[Start of Attachment]

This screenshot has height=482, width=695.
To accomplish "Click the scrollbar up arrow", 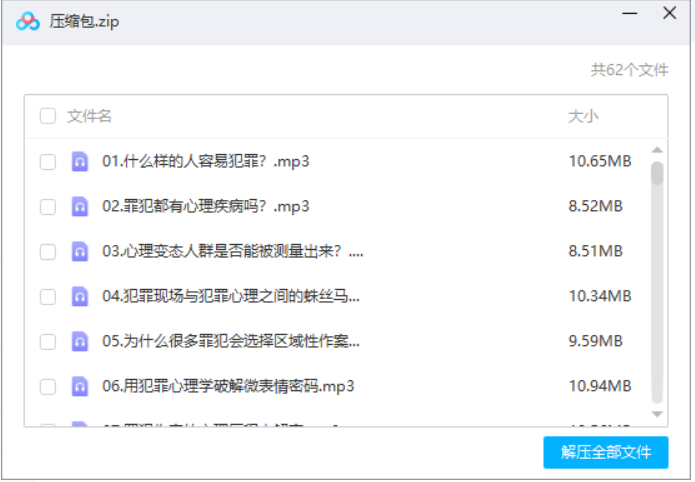I will pyautogui.click(x=657, y=150).
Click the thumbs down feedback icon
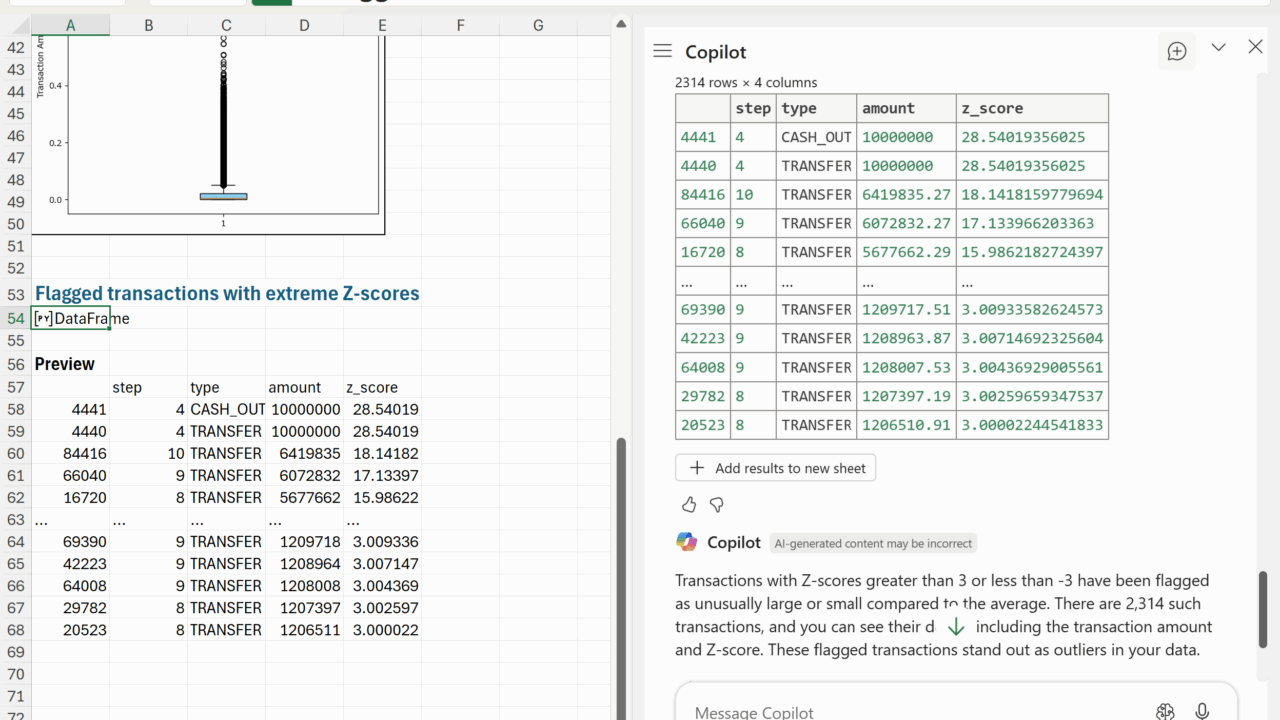Screen dimensions: 1280x720 716,505
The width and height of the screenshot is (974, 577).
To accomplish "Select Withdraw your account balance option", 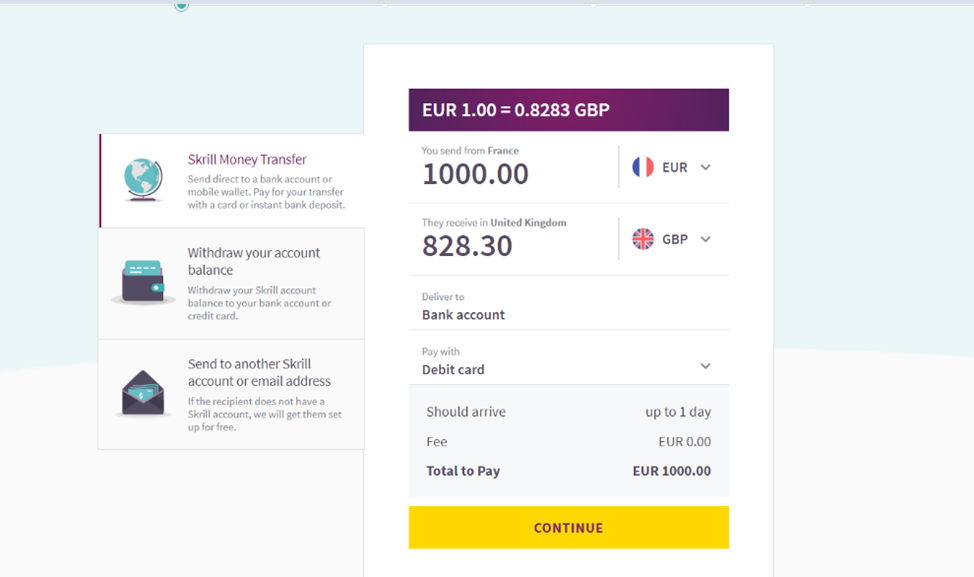I will pyautogui.click(x=254, y=262).
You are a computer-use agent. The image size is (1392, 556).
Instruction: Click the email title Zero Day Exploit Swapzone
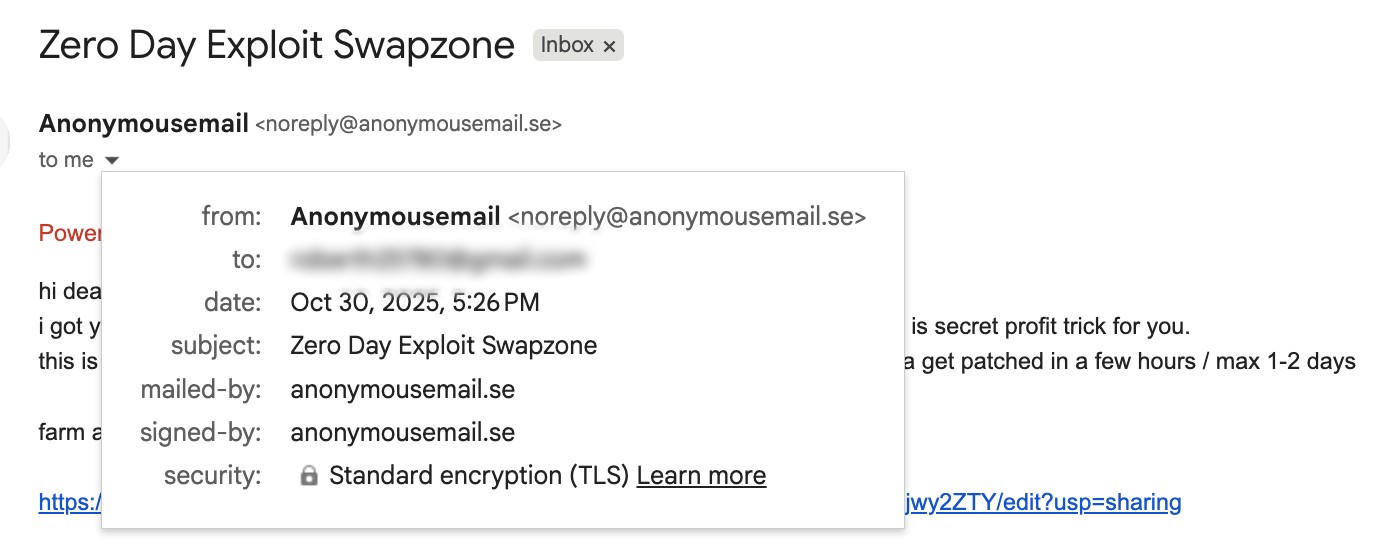click(x=276, y=45)
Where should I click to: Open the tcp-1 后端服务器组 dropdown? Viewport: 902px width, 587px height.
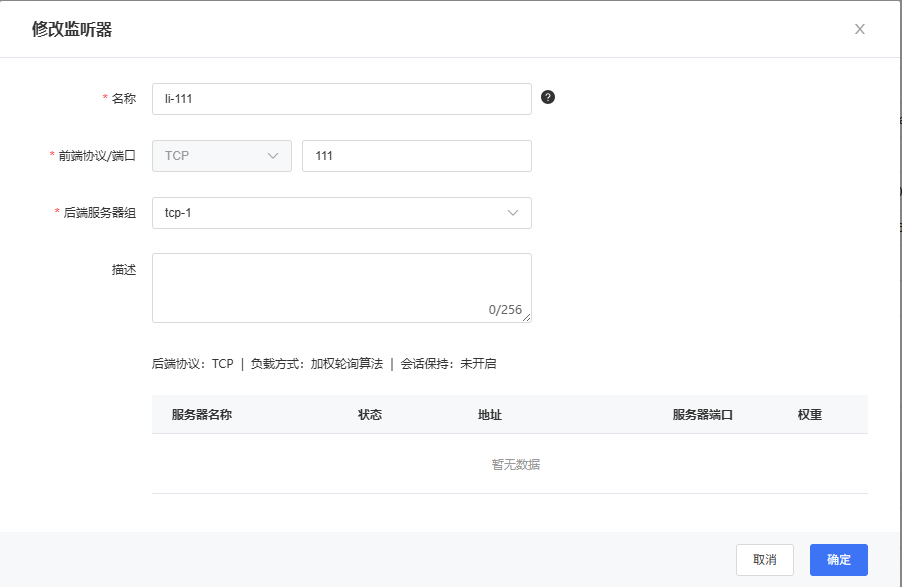[x=341, y=213]
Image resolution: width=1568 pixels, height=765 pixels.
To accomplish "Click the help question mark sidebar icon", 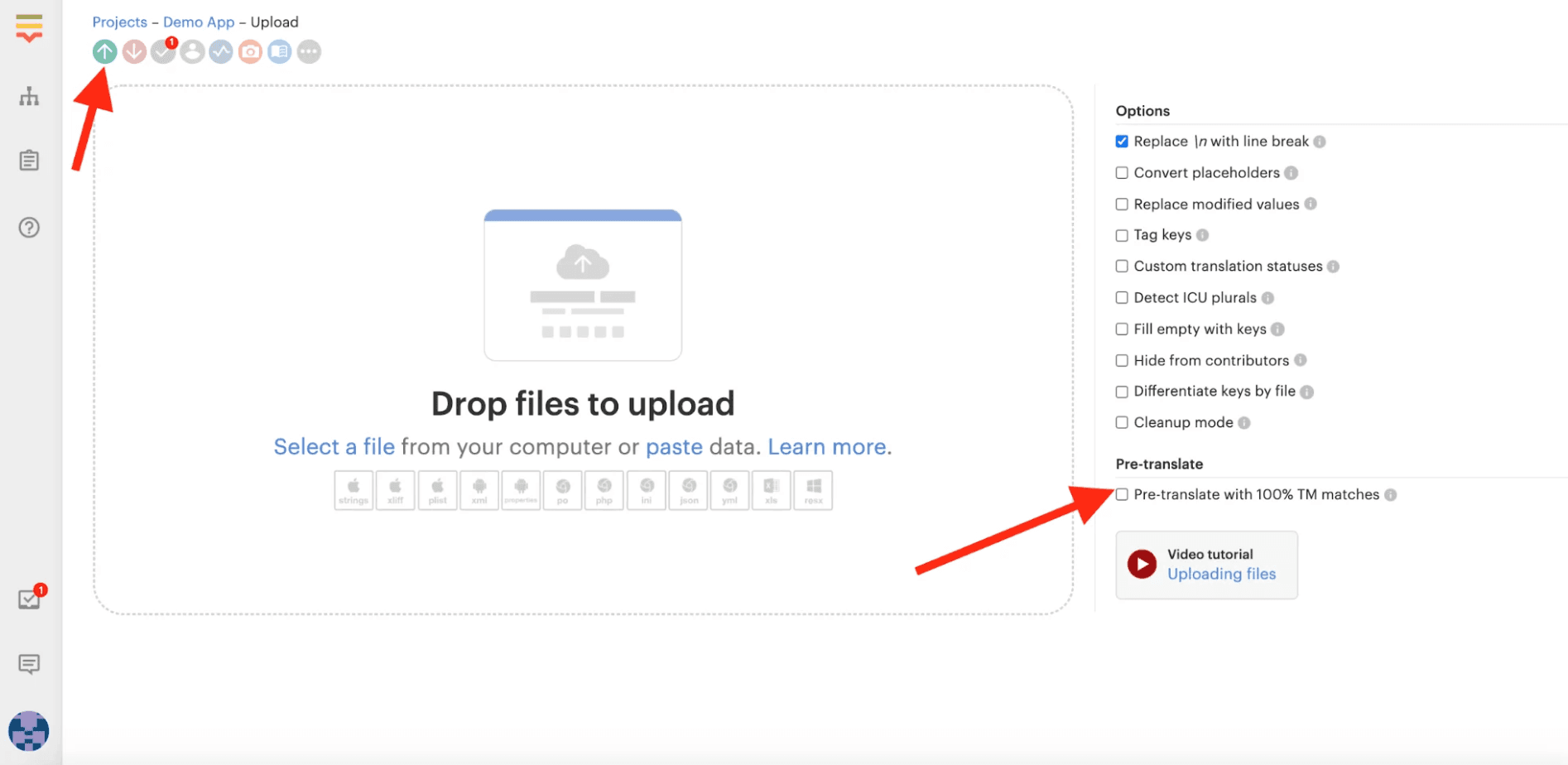I will (29, 228).
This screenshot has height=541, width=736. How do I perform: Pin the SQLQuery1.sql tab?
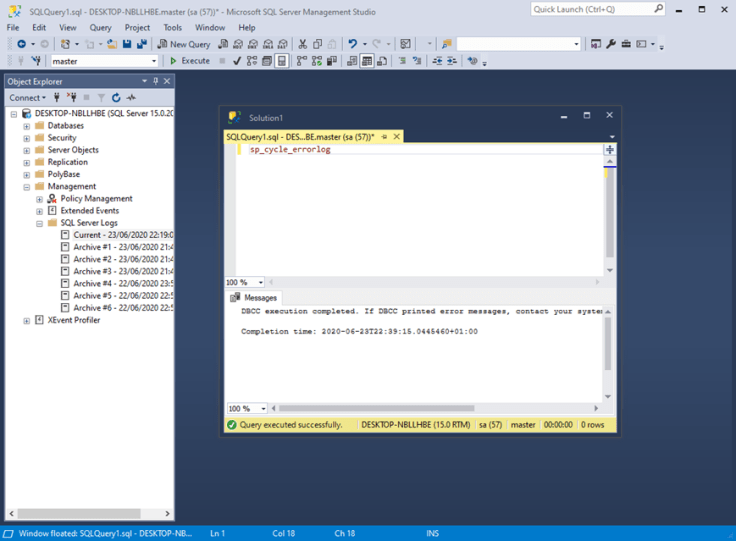coord(385,136)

[End of Attachment]

WHAT THE EXERCISE ASKS:
Reproduce exactly the lines above from the one with "This screenshot has height=541, width=736." through the last line of the data, keeping both ends and dropping the pictures.

TASK ANSWER:
This screenshot has height=541, width=736. How do I perform: Pin the SQLQuery1.sql tab?
coord(385,136)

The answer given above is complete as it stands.